When the task was finished we pack the bear into back packs and trekked back across the glacier valley. As we arrived back to camp, Randy heard a plane that sounded like Jims. It was Jim's. He was on his return trip, from dropping a father and daughter at a camp, ten miles further up the glacier valley. He landed, and was amazed that I had already filled my tag. He took the hide and meat out with him when he left, since the weather had turned so warm.

Next morning, I left my 7mm back at camp, since I had already filled my tag. Randy had planned to take a black bear with his 50 cal. Knight muzzleloader. This day we went back to the butte that we had hunted the day before. Glassed all day. Randy saw two sows, one with new born cubs and one with one year old cubs, and then one large black bear, alone, hopefully a boar. While crossing the mountain steam, and thrashing through the alders, Randy lost track of where his bear was located. When we were loosing daylight, we headed back to camp.

The next morning we had a new plan. We decided to climb the mountain, that we saw all the bear activity the day before, instead of glassing from the butte. We chose a route that didn't look so treacherous, only to find out it was woollier than it looked. After climbing about 1500 ft. to the ledge we plan to hunt, what we thought looked like a grassy meadow, from the glacier floor, was really a thick jungle. Randy walked about 30yds. from the edge of the ledge that we had just climbed up on, when he saw black fur rush by 10 yd. in front of him. "Bear". Just then I saw two infant cubs scampering up a tree 25 yd. from us. "Lord save us please!" That means mother bear is somewhere closer than we want her to be. With Randy standing in front of me, I turned and ran toward the ledge that we just came up. Randy with his muzzleloader raised and ready, slowly backed to the ledge. He then told me that I should not run in the presence of bears. I told him that I didn't need to worry; he was between me and them. That was the last day Randy hunted bear with his muzzleloader.

The next day Randy went hunting by himself, using my Remington 700 7MM. Morning temperatures were in upper 20's and my sleeping bag was feeling too good.

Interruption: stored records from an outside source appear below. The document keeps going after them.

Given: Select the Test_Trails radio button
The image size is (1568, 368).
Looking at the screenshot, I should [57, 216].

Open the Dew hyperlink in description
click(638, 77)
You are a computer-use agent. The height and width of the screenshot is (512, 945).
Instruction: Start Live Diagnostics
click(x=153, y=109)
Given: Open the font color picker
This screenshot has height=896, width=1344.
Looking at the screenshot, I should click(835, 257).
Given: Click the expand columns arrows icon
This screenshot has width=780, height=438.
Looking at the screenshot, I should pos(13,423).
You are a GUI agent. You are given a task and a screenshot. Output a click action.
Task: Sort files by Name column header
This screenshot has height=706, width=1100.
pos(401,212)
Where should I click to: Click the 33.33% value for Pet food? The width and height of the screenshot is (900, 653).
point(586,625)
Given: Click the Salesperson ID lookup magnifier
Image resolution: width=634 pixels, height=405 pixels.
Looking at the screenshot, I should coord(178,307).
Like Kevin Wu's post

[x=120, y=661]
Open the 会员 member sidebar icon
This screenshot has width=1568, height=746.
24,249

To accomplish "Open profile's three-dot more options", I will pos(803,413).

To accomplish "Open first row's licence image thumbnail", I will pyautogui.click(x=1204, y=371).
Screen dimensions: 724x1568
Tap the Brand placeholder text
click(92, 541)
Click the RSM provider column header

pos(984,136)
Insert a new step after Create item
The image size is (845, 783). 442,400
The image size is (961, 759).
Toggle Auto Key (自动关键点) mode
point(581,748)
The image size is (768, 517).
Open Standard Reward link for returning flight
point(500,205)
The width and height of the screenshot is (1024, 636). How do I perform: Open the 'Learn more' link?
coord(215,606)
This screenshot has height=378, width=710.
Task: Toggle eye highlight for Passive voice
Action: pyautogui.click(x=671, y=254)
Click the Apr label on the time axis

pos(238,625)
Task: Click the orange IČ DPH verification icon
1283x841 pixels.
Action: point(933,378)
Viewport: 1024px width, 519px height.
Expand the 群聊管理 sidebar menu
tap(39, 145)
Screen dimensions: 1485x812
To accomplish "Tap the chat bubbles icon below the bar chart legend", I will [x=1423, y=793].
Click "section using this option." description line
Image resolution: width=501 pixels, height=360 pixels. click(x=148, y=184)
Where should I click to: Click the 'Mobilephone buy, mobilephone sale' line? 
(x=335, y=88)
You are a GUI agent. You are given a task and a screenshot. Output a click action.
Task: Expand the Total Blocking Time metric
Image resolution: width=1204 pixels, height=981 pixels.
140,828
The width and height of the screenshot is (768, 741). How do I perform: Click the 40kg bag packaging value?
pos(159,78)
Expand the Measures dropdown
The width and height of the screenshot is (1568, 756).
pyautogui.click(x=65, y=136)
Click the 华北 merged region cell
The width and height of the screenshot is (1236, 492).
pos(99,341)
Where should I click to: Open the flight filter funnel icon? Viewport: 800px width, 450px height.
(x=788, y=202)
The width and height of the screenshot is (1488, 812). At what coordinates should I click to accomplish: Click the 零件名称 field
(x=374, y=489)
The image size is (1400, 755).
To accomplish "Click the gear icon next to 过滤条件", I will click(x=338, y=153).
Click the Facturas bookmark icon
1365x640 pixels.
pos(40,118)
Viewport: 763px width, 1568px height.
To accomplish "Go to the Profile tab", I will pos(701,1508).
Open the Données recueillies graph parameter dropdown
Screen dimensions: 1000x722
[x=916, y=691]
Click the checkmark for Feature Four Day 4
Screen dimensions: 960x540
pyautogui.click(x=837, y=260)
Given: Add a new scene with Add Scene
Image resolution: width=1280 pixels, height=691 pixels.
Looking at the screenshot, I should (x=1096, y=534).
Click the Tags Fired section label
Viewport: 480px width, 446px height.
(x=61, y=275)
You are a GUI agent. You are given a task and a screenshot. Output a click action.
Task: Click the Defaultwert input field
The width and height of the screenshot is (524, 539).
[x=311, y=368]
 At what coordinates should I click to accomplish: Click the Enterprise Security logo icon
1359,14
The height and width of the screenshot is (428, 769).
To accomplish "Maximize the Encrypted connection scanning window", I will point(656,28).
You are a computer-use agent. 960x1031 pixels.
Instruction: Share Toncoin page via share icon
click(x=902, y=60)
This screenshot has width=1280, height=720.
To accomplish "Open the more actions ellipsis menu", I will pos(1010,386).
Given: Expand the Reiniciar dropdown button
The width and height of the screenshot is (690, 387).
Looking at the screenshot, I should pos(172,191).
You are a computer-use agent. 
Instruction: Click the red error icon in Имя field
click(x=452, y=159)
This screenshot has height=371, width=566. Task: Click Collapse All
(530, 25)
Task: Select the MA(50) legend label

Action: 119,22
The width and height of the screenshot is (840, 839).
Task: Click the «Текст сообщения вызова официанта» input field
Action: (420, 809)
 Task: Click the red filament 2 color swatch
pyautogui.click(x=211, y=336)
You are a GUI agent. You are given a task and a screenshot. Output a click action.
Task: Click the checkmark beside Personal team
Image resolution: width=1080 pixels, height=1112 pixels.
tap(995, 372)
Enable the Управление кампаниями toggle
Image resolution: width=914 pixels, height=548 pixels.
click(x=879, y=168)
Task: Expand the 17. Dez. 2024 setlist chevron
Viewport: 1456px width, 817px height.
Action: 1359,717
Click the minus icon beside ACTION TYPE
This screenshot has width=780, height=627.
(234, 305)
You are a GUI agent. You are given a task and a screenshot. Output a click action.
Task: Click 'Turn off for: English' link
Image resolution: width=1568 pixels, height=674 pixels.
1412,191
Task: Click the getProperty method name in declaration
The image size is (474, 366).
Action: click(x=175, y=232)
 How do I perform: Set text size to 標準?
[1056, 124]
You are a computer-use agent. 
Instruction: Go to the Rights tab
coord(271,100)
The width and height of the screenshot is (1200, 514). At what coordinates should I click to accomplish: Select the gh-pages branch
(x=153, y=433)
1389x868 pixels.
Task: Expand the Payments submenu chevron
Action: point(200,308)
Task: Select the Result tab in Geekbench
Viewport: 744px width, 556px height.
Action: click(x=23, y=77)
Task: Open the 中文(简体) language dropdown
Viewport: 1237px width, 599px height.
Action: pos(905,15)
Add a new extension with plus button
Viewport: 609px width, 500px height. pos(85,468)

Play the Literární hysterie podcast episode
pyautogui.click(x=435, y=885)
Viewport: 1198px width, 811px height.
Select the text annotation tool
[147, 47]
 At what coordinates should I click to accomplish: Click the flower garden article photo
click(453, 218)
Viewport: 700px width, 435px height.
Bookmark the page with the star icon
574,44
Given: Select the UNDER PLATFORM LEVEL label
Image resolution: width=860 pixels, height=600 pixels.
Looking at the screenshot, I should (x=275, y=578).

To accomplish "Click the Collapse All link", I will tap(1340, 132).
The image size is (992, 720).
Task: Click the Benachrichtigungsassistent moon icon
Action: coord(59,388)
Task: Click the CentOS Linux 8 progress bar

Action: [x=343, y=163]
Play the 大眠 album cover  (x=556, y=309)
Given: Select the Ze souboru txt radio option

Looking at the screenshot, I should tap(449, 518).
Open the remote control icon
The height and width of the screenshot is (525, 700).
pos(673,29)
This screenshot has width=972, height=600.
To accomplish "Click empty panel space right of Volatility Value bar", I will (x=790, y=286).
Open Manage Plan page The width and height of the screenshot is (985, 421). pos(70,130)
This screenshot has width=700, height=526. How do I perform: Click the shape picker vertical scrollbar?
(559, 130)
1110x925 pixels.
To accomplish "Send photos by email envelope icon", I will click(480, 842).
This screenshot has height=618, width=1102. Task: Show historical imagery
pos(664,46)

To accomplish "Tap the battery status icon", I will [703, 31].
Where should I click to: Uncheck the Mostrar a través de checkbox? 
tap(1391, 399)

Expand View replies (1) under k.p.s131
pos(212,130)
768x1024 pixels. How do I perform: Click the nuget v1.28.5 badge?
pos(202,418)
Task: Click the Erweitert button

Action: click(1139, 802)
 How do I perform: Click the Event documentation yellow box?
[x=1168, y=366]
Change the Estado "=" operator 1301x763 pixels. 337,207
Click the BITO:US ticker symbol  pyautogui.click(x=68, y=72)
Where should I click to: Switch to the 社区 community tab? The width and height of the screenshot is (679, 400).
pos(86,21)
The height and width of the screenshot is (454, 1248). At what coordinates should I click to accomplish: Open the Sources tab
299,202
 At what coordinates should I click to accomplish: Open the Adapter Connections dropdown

He glassed the mountain for about half the day, but freezing rain and snow had set in.

The next three days we were marooned in out tent. Freezing rain and wind. A good thing that Jim left us a case of MRE"s and fruit and snacks, Randy was bored, so he ate, and he ate, and he ate. I warned him that if the weather didn't break, Jim could not come get us out, in his lightweight plane. Maybe we should ration what food we had. It did not stop him. He ate, and ate.

The fourth day of bad weather, there was a break in the morning. Jim knew he could get at least one of us out, before the weather turned bad again. So he called one of his pilot friends to fly his plane also, so that we could both be flown out.

Saturday evening we picked up Randy's brother at the Anchorage airport. Dwayne was to hunt the second week with Randy. Cindy his wife, and I were going to spend that week, doing the tourist thing with my sister.
Randy's Alaskan Black Bear


Randy and Dwayne flew out again on Sunday morning. The weather was better that week. But the mosquitoes were horrible. On the day before they were to fly back to Palmer, AK, Randy shot his black bear. He had taken it with a 300+ yd. shot. Having just come out of hibernation, his coat was thick, long and beautiful. He was the big black bear Randy had waited for.